___ Material provided ___

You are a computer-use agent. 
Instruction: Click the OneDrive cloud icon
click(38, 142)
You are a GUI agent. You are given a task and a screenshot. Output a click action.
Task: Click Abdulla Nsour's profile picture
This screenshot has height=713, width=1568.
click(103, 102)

___

▶ _Exercise_: Write out every line of the entries above word for word, keeping each one unchanged and in its original order.

▶ _Exercise response_:
You are a computer-use agent. 
Instruction: Click the OneDrive cloud icon
click(38, 142)
You are a GUI agent. You are given a task and a screenshot. Output a click action.
Task: Click Abdulla Nsour's profile picture
This screenshot has height=713, width=1568.
click(103, 102)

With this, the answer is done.